To learn about configuring the plugin to send email alerts when new comments are received and ready for review, see the documentation on the sendAlert option and options starting with alert.
If you want to allow unmoderated comments, simply call the comments function in your Payload init's plugins array with an options object whose autoPublish property is set to true and whose autoPublishConditions property is set to empty array (default value), e.g.:
import { buildConfig } from "payload/config";
import search from "@payloadcms/plugin-search";
export default buildConfig({
collections: [
{
slug: "pages",
fields: [],
},
{
slug: "posts",
fields: [],
},
],
plugins: [
comments({autoPublish: true}),
],
});One common comment validation scheme involves allowing trusted users, i.e. users with at least one previously-approved comment, to have their subsequent comments automatically approved upon submission. In order to facilitate implementation of this comment validation scheme, this plugin configures a an API endpoint for the comments collection it creates called /has-published-comment. (You can override the default name of the endpoint by modifying the hasPublishedCommentPath option.)
This endpoint will look for approved comments in your Payload instance matching the criteria set in your comments collection configuration options. More specifically, the handler for this endpoint will look at the body of the Request made to this endpoint for properties whose names match each of the strings in the hasPublishedCommentFields array of your plugin options object.
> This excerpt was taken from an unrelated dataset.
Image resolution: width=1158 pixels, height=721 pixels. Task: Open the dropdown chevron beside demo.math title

If there is at least one comment with an isApproved property set to true with field values matching those in the body of your Request, the API endpoint will respond with the JSON string {"hasPublishedComment":true}". If the handler cannot find at least one matching approved comment, hasPublishedComment will be false in the endpoint's JSON response.
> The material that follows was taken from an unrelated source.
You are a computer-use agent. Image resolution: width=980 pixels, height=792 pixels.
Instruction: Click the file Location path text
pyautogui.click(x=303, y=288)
As an example, let's suppose you set the hasPublishedCommentsFields array to ['author', 'email']. When you make a call to the has-published-comment API endpoint, the endpoint's handler will examine the body of your Request to see whether it has properties named 'author' and 'endpoint'. If either of these properties are missing in the body, the endpoint will respond with the JSON string {"hasPublishedComment":false}". If the body contains both of these properties, the API handler will query the Payload instance with a Where object constructed by the following function:
function getWhere(body: any, hasPublishedCommentFields: string[]) {
const where: Where = {
isApproved: {
equals: true
}
}
hasPublishedCommentFields.forEach(field => {
const bodyFieldVal = body[field]
if (bodyFieldVal) where[field] = { equals: bodyFieldVal }
})
return where
}This Where object is then fed into a call to payload.find() constructed as follows (where slug matches the slug of the comments collection configured when initializing the comments plugin):
async function getHasPublishedComment(slug: string, where: Where) {
const { docs } = await payload.find({
collection: slug,
limit: 1,
where,
})
return docs?.length > 0
}In our hypothetical example, the API endpoint handler would query the Payload instance for items in the comments collection with an isApproved field set to true, and author and email field values matching the values of their corresponding properties in the body of the Request made to the API endpoint.